◆ Problem requirements:
Below are some records; print every one of them exactly.

◆ Data excerpts:

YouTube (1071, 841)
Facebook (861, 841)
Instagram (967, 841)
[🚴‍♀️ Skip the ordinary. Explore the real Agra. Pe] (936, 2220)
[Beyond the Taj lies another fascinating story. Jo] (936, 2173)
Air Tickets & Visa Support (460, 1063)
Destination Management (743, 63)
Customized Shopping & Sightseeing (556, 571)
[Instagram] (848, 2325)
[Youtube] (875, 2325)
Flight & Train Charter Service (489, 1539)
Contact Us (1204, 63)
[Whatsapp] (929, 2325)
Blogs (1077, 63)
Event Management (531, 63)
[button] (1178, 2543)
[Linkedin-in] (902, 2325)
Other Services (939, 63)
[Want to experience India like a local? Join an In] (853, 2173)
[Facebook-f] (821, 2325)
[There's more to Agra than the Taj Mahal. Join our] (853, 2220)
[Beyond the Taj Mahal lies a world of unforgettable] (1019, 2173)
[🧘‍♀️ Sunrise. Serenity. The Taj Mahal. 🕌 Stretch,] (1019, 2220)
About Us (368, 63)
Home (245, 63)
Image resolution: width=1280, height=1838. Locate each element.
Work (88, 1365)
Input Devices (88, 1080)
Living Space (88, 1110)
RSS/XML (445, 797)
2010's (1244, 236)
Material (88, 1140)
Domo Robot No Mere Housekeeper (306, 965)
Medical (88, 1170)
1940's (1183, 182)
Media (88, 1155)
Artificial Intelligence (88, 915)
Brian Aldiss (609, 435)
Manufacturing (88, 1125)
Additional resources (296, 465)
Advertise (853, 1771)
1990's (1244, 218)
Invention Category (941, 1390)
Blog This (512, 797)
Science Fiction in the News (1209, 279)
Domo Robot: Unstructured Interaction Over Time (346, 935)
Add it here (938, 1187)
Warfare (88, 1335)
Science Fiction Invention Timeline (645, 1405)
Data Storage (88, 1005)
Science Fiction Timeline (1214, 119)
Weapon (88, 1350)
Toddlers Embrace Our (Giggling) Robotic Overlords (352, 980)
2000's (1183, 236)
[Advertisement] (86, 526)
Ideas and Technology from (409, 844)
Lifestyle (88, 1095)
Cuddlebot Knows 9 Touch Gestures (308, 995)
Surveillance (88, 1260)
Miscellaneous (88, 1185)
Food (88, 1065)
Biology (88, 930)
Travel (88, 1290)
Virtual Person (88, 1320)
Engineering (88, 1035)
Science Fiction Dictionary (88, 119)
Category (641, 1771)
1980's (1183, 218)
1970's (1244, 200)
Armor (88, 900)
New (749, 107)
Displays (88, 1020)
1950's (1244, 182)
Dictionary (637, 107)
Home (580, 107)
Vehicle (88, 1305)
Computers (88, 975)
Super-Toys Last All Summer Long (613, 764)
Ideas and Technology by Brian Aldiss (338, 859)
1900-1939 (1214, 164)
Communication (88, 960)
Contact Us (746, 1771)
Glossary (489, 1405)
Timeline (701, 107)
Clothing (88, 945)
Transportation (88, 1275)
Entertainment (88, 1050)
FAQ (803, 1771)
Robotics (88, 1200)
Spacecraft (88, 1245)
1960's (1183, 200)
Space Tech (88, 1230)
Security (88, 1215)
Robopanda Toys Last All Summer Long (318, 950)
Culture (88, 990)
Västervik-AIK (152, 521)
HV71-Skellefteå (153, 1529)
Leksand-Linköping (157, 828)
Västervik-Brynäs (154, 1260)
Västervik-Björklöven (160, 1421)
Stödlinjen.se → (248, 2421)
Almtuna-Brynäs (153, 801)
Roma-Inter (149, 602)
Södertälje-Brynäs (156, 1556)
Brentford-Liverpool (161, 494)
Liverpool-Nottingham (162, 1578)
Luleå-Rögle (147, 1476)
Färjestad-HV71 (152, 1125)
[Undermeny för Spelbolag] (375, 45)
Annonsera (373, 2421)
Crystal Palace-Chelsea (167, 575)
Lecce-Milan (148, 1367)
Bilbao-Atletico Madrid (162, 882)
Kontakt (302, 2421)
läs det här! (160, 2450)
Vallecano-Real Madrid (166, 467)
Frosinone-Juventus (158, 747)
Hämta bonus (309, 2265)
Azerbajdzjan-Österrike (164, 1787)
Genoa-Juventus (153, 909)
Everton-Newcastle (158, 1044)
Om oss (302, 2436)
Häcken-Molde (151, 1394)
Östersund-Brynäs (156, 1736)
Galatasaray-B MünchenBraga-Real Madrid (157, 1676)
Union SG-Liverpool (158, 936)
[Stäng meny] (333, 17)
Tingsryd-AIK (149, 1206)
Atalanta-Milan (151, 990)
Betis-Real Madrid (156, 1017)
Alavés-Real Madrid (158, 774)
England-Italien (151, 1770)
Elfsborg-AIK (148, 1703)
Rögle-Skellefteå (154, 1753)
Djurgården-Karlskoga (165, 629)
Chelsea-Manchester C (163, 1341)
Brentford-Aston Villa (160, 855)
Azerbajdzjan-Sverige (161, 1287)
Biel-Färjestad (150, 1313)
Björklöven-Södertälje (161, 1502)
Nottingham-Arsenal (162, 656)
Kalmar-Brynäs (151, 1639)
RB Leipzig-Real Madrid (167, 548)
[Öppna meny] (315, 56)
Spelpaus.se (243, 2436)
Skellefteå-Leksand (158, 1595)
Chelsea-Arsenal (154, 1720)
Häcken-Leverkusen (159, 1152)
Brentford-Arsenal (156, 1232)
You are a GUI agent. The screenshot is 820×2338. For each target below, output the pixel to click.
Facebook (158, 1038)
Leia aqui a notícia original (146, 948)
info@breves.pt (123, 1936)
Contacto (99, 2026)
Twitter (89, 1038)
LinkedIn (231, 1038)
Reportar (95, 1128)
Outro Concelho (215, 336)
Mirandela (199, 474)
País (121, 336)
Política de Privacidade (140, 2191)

◆ The answer:
YouTube (1071, 841)
Facebook (861, 841)
Instagram (967, 841)
[🚴‍♀️ Skip the ordinary. Explore the real Agra. Pe] (936, 2220)
[Beyond the Taj lies another fascinating story. Jo] (936, 2173)
Air Tickets & Visa Support (460, 1063)
Destination Management (743, 63)
Customized Shopping & Sightseeing (556, 571)
[Instagram] (848, 2325)
[Youtube] (875, 2325)
Flight & Train Charter Service (489, 1539)
Contact Us (1204, 63)
[Whatsapp] (929, 2325)
Blogs (1077, 63)
Event Management (531, 63)
[button] (1178, 2543)
[Linkedin-in] (902, 2325)
Other Services (939, 63)
[Want to experience India like a local? Join an In] (853, 2173)
[Facebook-f] (821, 2325)
[There's more to Agra than the Taj Mahal. Join our] (853, 2220)
[Beyond the Taj Mahal lies a world of unforgettable] (1019, 2173)
[🧘‍♀️ Sunrise. Serenity. The Taj Mahal. 🕌 Stretch,] (1019, 2220)
About Us (368, 63)
Home (245, 63)
Image resolution: width=1280, height=1838. Locate each element.
Work (88, 1365)
Input Devices (88, 1080)
Living Space (88, 1110)
RSS/XML (445, 797)
2010's (1244, 236)
Material (88, 1140)
Domo Robot No Mere Housekeeper (306, 965)
Medical (88, 1170)
1940's (1183, 182)
Media (88, 1155)
Artificial Intelligence (88, 915)
Brian Aldiss (609, 435)
Manufacturing (88, 1125)
Additional resources (296, 465)
Advertise (853, 1771)
1990's (1244, 218)
Invention Category (941, 1390)
Blog This (512, 797)
Science Fiction in the News (1209, 279)
Domo Robot: Unstructured Interaction Over Time (346, 935)
Add it here (938, 1187)
Warfare (88, 1335)
Science Fiction Invention Timeline (645, 1405)
Data Storage (88, 1005)
Science Fiction Timeline (1214, 119)
Weapon (88, 1350)
Toddlers Embrace Our (Giggling) Robotic Overlords (352, 980)
2000's (1183, 236)
[Advertisement] (86, 526)
Ideas and Technology from (409, 844)
Lifestyle (88, 1095)
Cuddlebot Knows 9 Touch Gestures (308, 995)
Surveillance (88, 1260)
Miscellaneous (88, 1185)
Food (88, 1065)
Biology (88, 930)
Travel (88, 1290)
Virtual Person (88, 1320)
Engineering (88, 1035)
Science Fiction Dictionary (88, 119)
Category (641, 1771)
1980's (1183, 218)
1970's (1244, 200)
Armor (88, 900)
New (749, 107)
Displays (88, 1020)
1950's (1244, 182)
Dictionary (637, 107)
Home (580, 107)
Vehicle (88, 1305)
Computers (88, 975)
Super-Toys Last All Summer Long (613, 764)
Ideas and Technology by Brian Aldiss (338, 859)
1900-1939 (1214, 164)
Communication (88, 960)
Contact Us (746, 1771)
Glossary (489, 1405)
Timeline (701, 107)
Clothing (88, 945)
Transportation (88, 1275)
Entertainment (88, 1050)
FAQ (803, 1771)
Robotics (88, 1200)
Spacecraft (88, 1245)
1960's (1183, 200)
Space Tech (88, 1230)
Security (88, 1215)
Robopanda Toys Last All Summer Long (318, 950)
Culture (88, 990)
Västervik-AIK (152, 521)
HV71-Skellefteå (153, 1529)
Leksand-Linköping (157, 828)
Västervik-Brynäs (154, 1260)
Västervik-Björklöven (160, 1421)
Stödlinjen.se → (248, 2421)
Almtuna-Brynäs (153, 801)
Roma-Inter (149, 602)
Södertälje-Brynäs (156, 1556)
Brentford-Liverpool (161, 494)
Liverpool-Nottingham (162, 1578)
Luleå-Rögle (147, 1476)
Färjestad-HV71 (152, 1125)
[Undermeny för Spelbolag] (375, 45)
Annonsera (373, 2421)
Crystal Palace-Chelsea (167, 575)
Lecce-Milan (148, 1367)
Bilbao-Atletico Madrid (162, 882)
Kontakt (302, 2421)
läs det här! (160, 2450)
Vallecano-Real Madrid (166, 467)
Frosinone-Juventus (158, 747)
Hämta bonus (309, 2265)
Azerbajdzjan-Österrike (164, 1787)
Genoa-Juventus (153, 909)
Everton-Newcastle (158, 1044)
Om oss (302, 2436)
Häcken-Molde (151, 1394)
Östersund-Brynäs (156, 1736)
Galatasaray-B MünchenBraga-Real Madrid (157, 1676)
Union SG-Liverpool (158, 936)
[Stäng meny] (333, 17)
Tingsryd-AIK (149, 1206)
Atalanta-Milan (151, 990)
Betis-Real Madrid (156, 1017)
Alavés-Real Madrid (158, 774)
England-Italien (151, 1770)
Elfsborg-AIK (148, 1703)
Rögle-Skellefteå (154, 1753)
Djurgården-Karlskoga (165, 629)
Chelsea-Manchester C (163, 1341)
Brentford-Aston Villa (160, 855)
Azerbajdzjan-Sverige (161, 1287)
Biel-Färjestad (150, 1313)
Björklöven-Södertälje (161, 1502)
Nottingham-Arsenal (162, 656)
Kalmar-Brynäs (151, 1639)
RB Leipzig-Real Madrid (167, 548)
[Öppna meny] (315, 56)
Spelpaus.se (243, 2436)
Skellefteå-Leksand (158, 1595)
Chelsea-Arsenal (154, 1720)
Häcken-Leverkusen (159, 1152)
Brentford-Arsenal (156, 1232)
You are a GUI agent. The screenshot is 820×2338. For each target below, output the pixel to click.
Facebook (158, 1038)
Leia aqui a notícia original (146, 948)
info@breves.pt (123, 1936)
Contacto (99, 2026)
Twitter (89, 1038)
LinkedIn (231, 1038)
Reportar (95, 1128)
Outro Concelho (215, 336)
Mirandela (199, 474)
País (121, 336)
Política de Privacidade (140, 2191)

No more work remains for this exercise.